[Collected data entries]
◇ ◇ ◇ ◇

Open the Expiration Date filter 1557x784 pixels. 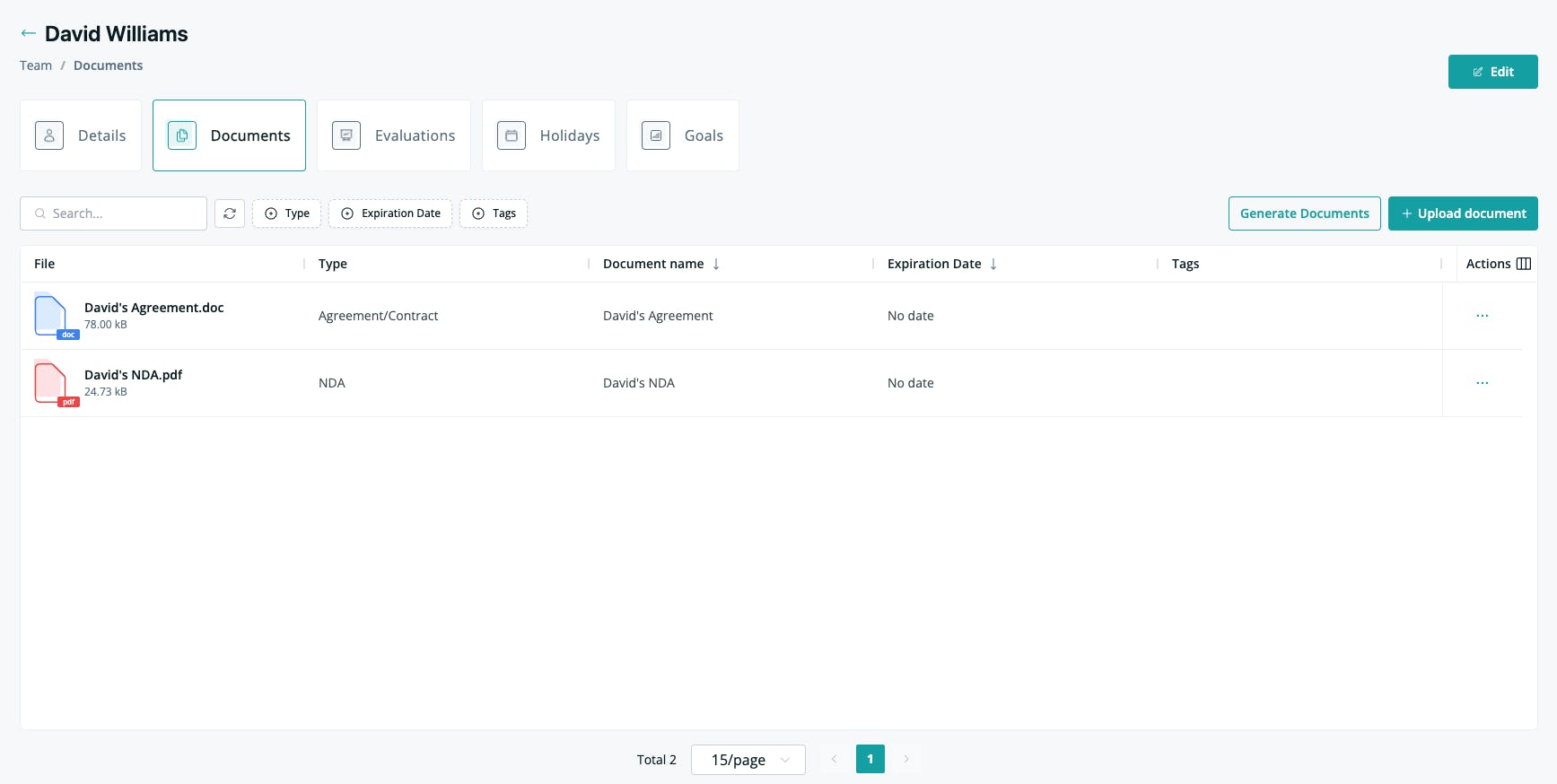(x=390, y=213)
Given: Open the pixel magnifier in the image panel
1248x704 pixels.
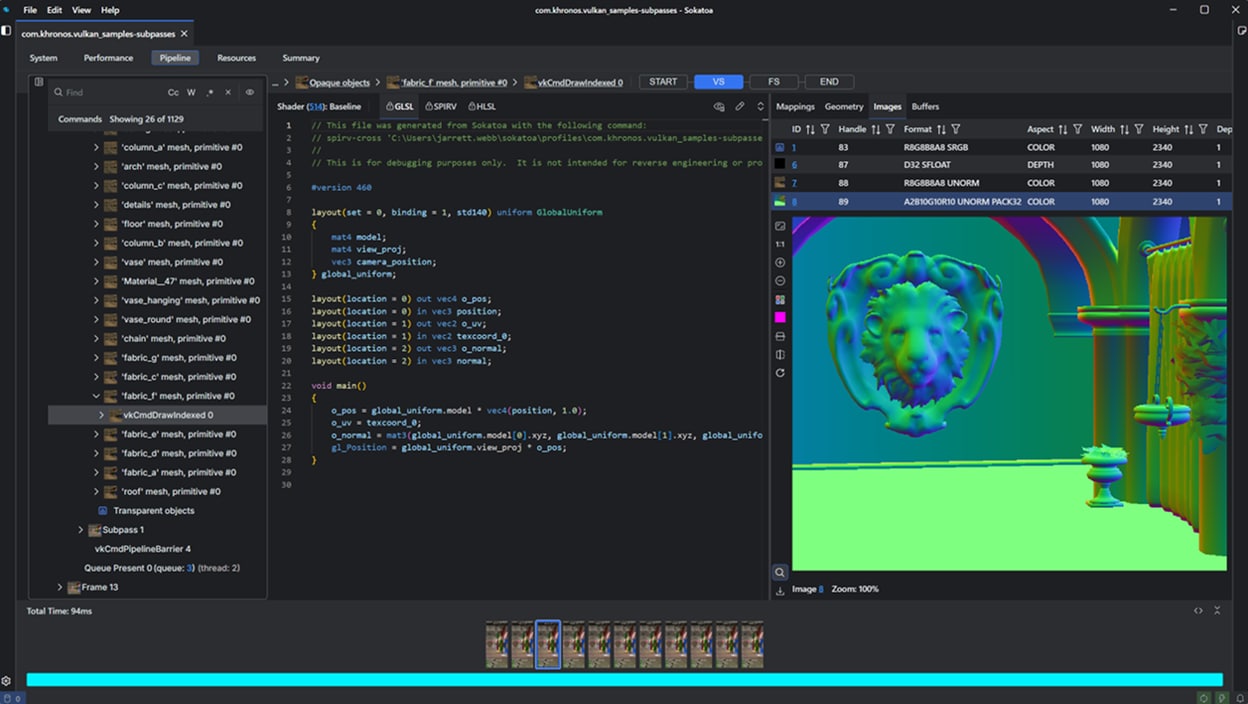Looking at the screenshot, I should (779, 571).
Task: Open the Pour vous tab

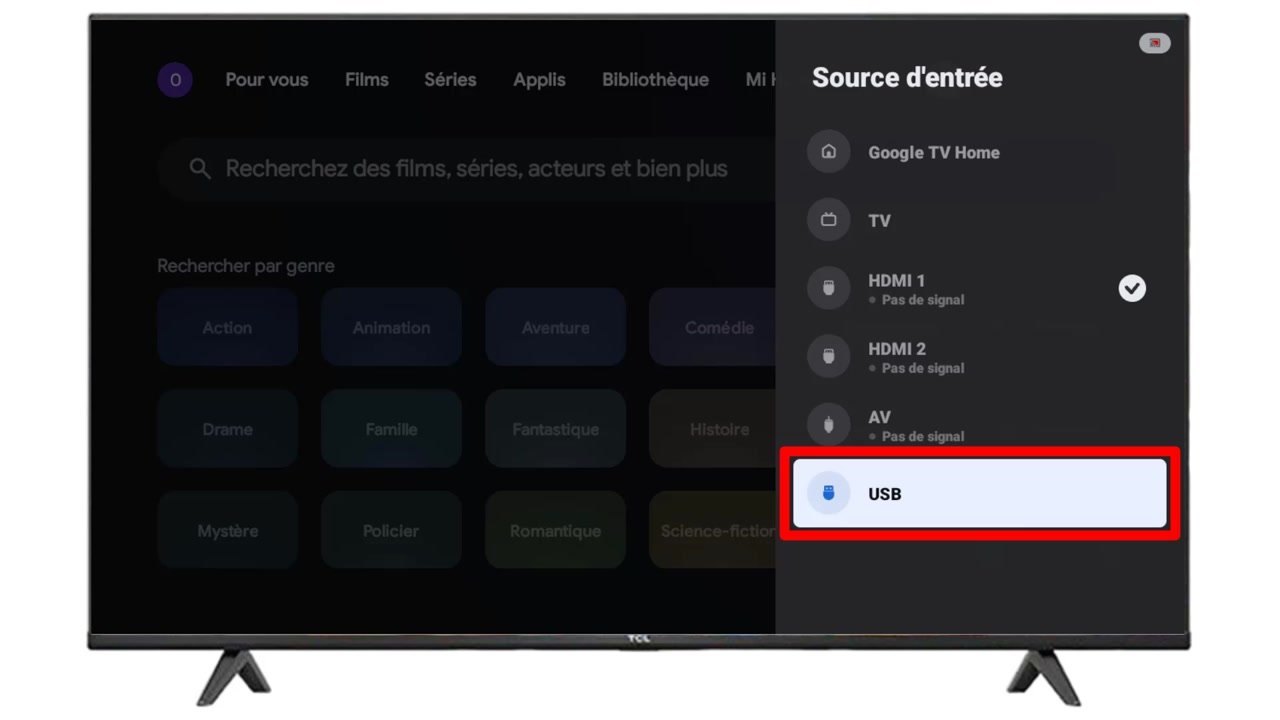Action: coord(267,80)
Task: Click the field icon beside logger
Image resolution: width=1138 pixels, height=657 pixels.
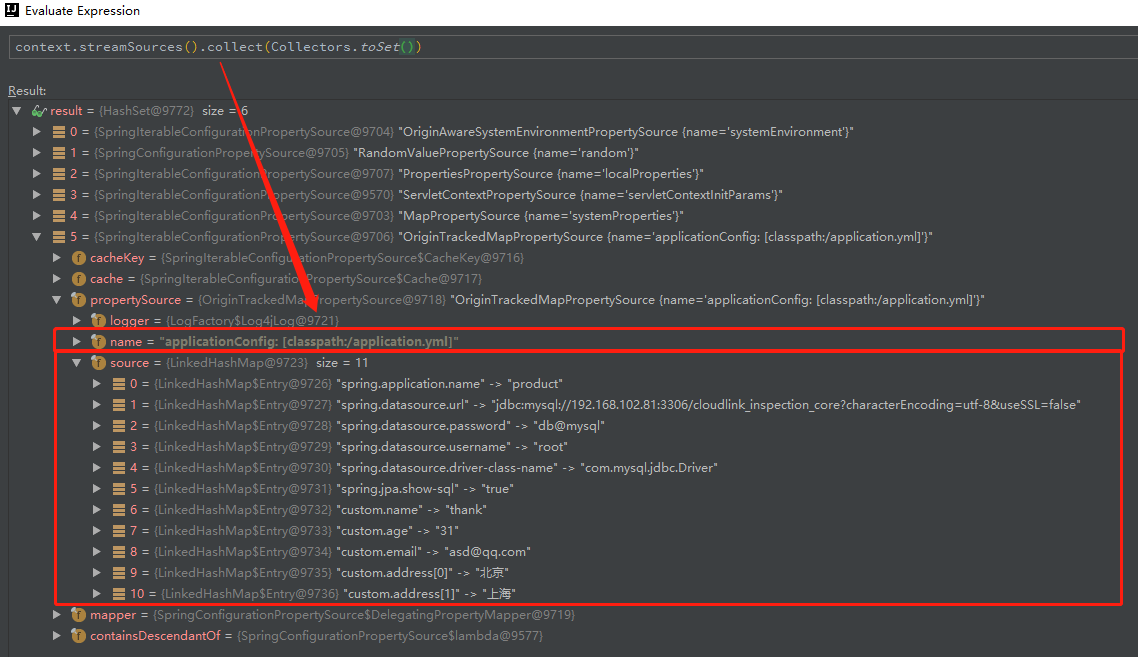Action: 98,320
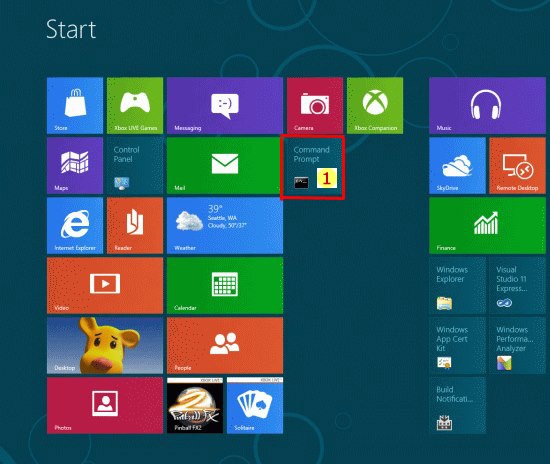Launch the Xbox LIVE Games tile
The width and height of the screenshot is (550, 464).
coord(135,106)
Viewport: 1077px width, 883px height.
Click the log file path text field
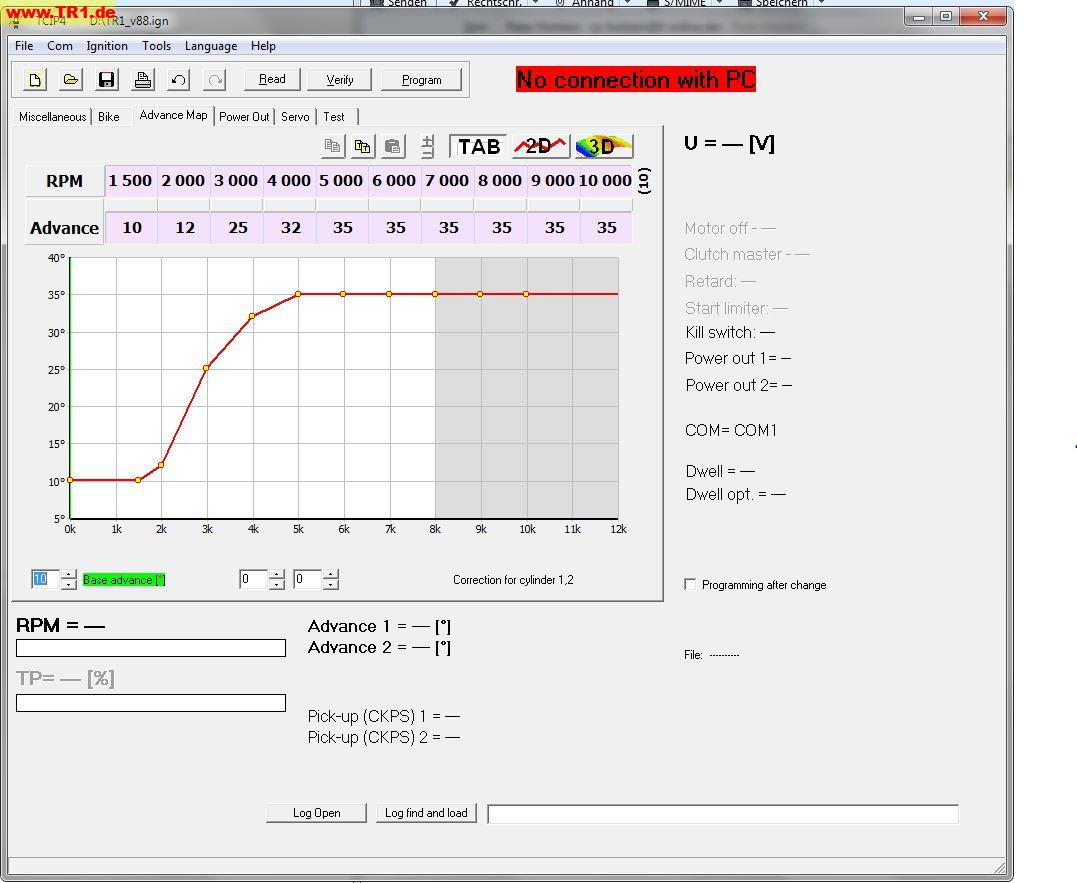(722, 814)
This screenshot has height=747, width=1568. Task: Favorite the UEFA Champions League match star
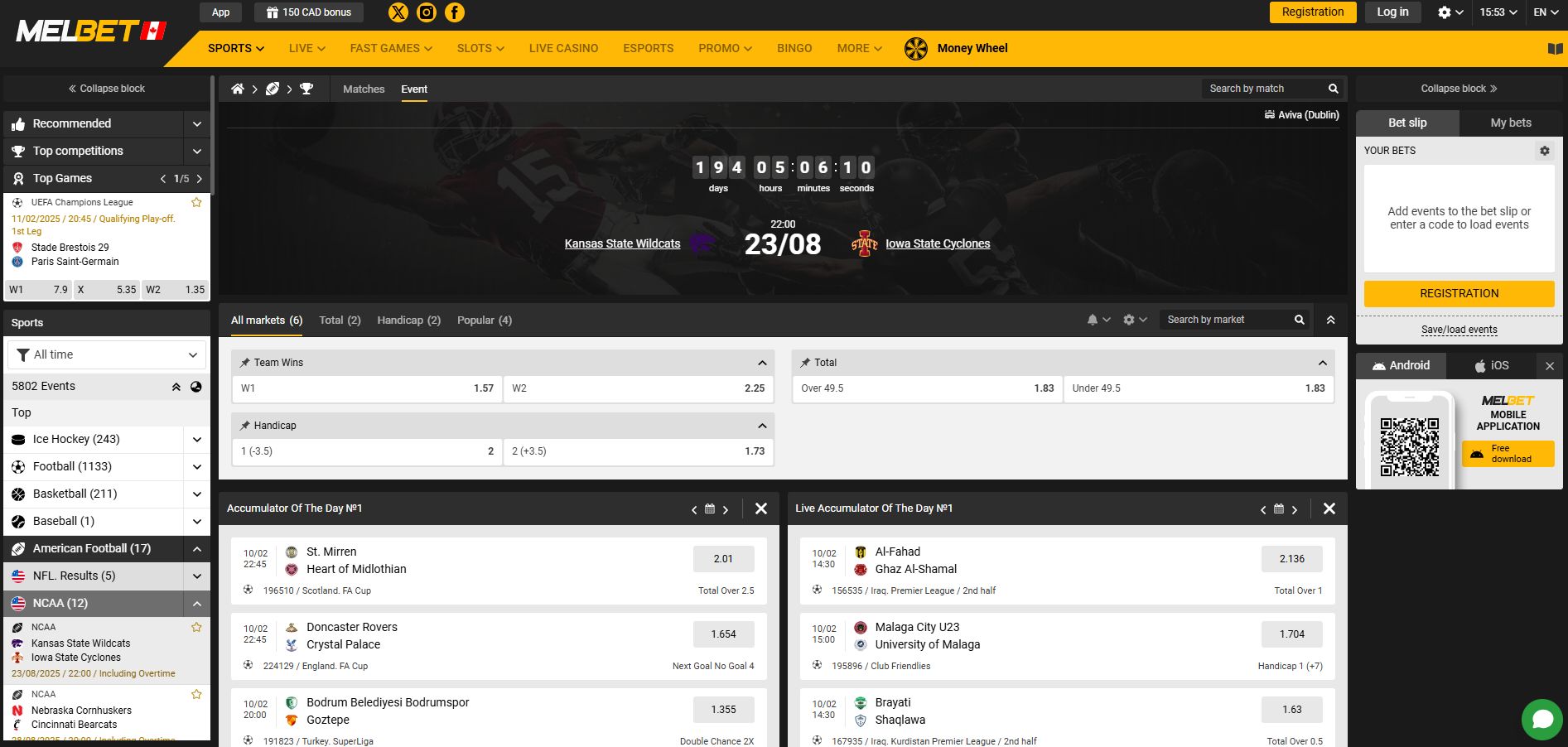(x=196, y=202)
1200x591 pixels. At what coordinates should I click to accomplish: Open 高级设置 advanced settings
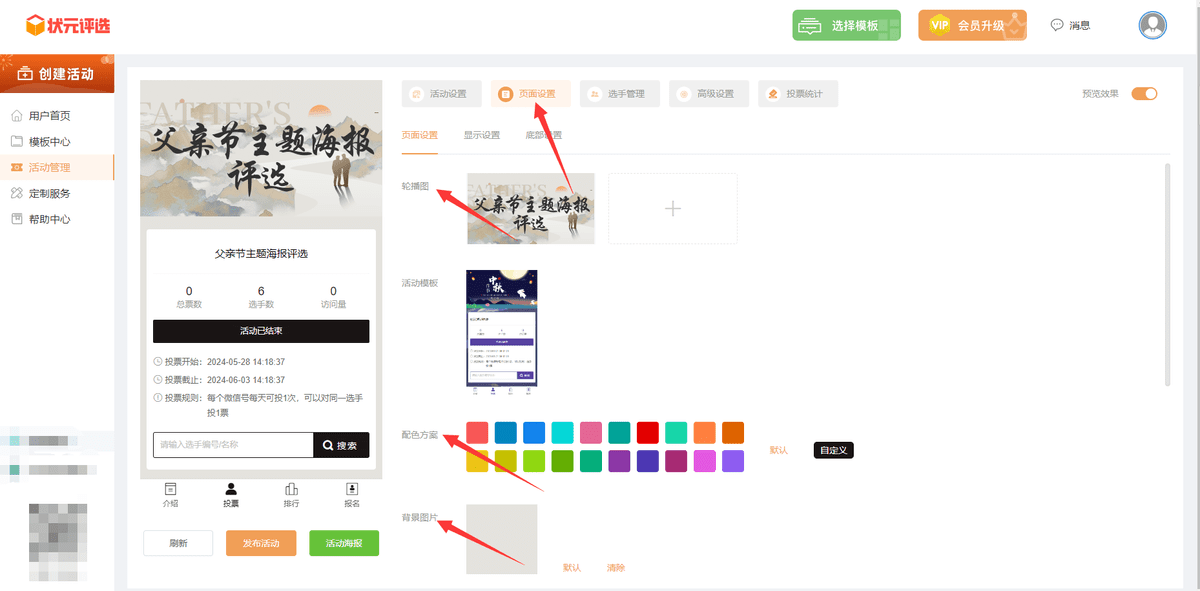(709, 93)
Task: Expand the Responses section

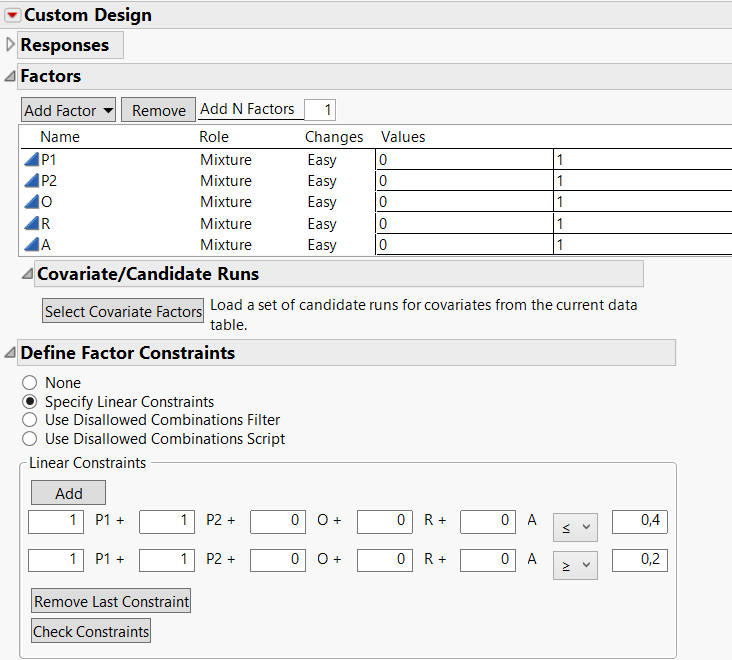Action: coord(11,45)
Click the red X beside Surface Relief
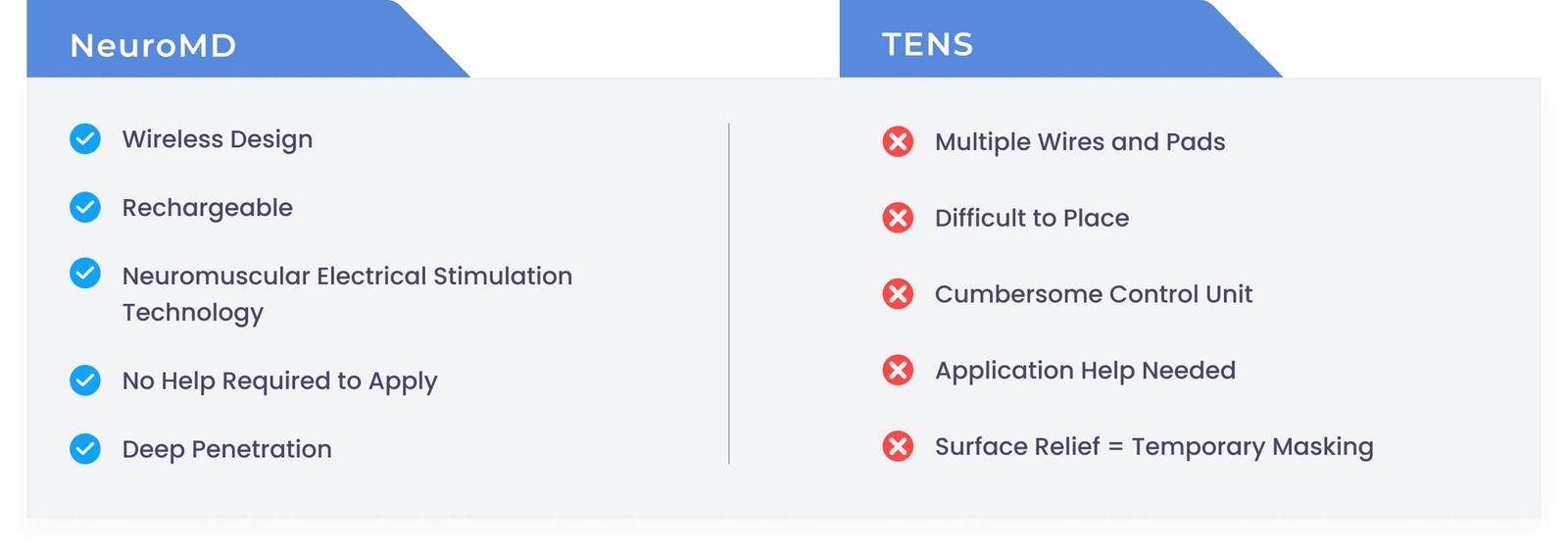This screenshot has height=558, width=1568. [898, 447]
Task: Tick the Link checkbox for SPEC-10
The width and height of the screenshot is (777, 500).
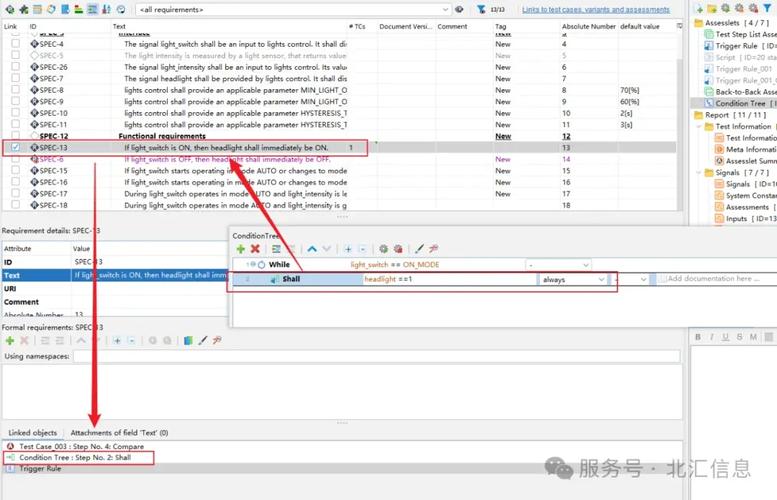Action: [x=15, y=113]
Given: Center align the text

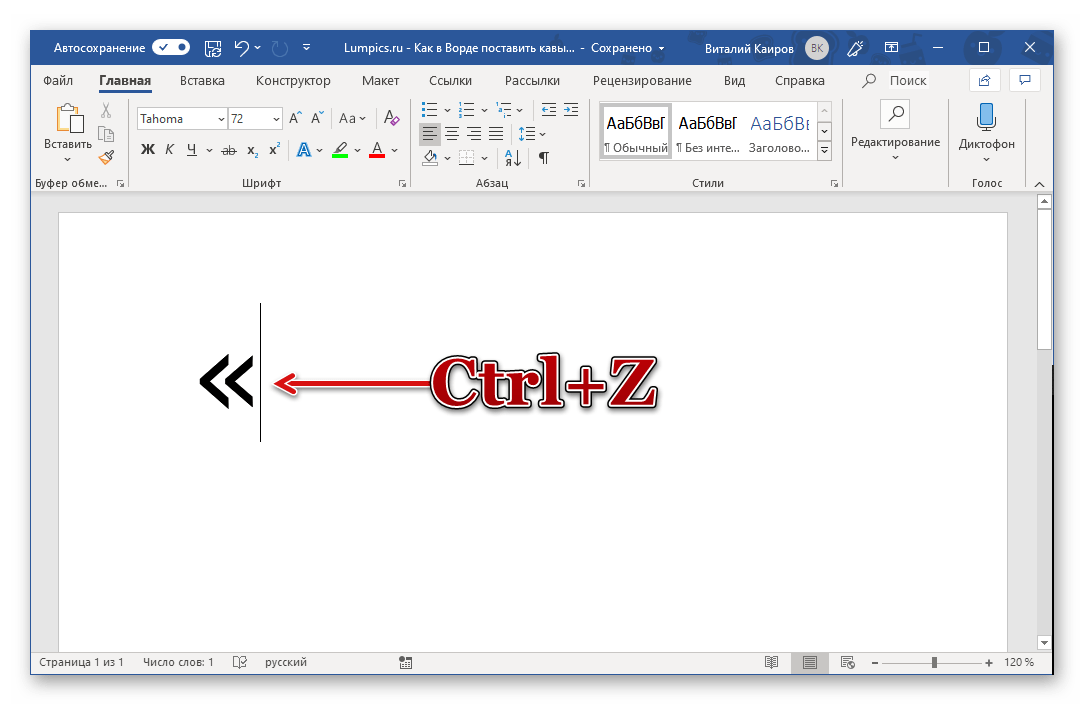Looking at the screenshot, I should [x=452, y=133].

◇ ◇ ◇ ◇

What the task requires =>
Transcribe exactly the lines that go from the one holding "Task: Open the Pour vous tab" through the last line of the entries, both included, and nothing besides them. Do not include any pictures.

Response =>
Task: Open the Pour vous tab

Action: coord(267,80)
Task: Click the field icon beside logger
Image resolution: width=1138 pixels, height=657 pixels.
Action: 98,320
Launch the Xbox LIVE Games tile
The width and height of the screenshot is (550, 464).
coord(135,106)
Viewport: 1077px width, 883px height.
Click the log file path text field
(722, 814)
This screenshot has height=747, width=1568. Task: Favorite the UEFA Champions League match star
(x=196, y=202)
1200x591 pixels. At what coordinates should I click to accomplish: Open 高级设置 advanced settings
(709, 93)
Task: Expand the Responses section

Action: coord(11,45)
Click the red X beside Surface Relief
This screenshot has height=558, width=1568. [898, 447]
Task: Tick the Link checkbox for SPEC-10
The width and height of the screenshot is (777, 500).
Action: [x=15, y=113]
Given: Center align the text

Looking at the screenshot, I should [x=452, y=133].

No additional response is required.